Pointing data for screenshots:
——————

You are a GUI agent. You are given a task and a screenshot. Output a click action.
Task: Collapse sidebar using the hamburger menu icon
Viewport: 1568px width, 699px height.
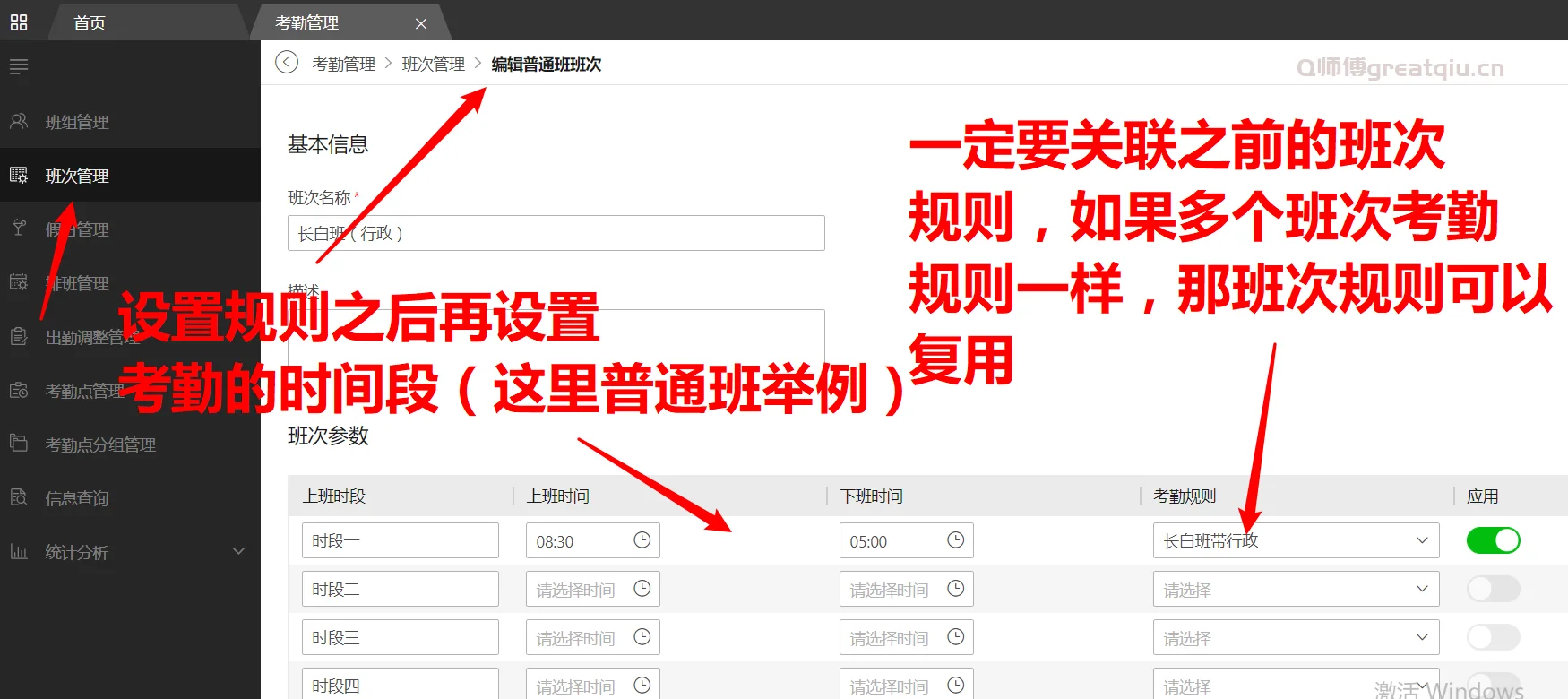[19, 66]
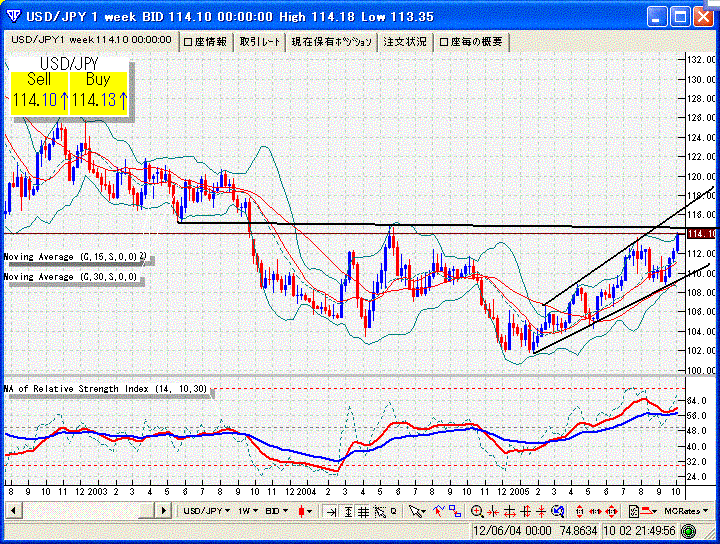
Task: Click the vertical autoscale icon
Action: [x=348, y=511]
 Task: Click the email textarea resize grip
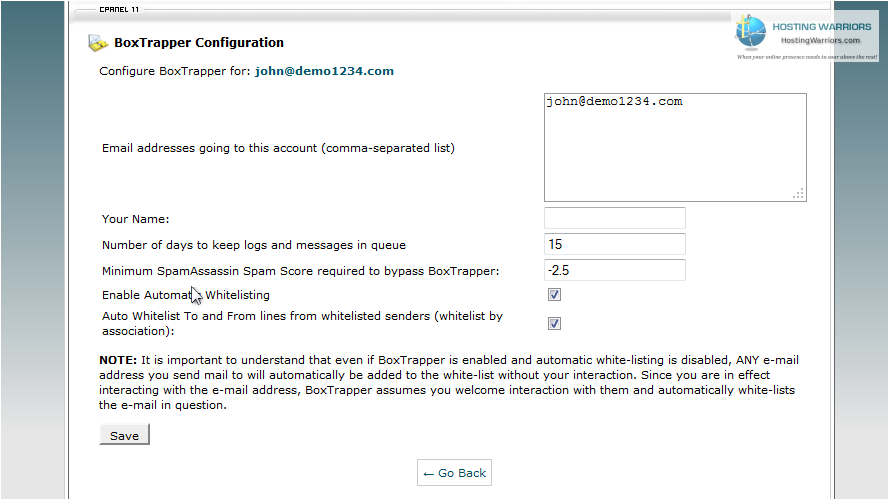798,194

——————

WRITTEN REQUEST:
Can you pull out every line of text in the material above and reproduce it word for word, leaving the pictures out of your answer?

WRITTEN REPLY:
You are a GUI agent. You are given a task and a screenshot. Output a click action.
Task: Collapse sidebar using the hamburger menu icon
Viewport: 1568px width, 699px height.
[19, 66]
Task: Click the vertical autoscale icon
Action: [x=348, y=511]
 Task: Click the email textarea resize grip
798,194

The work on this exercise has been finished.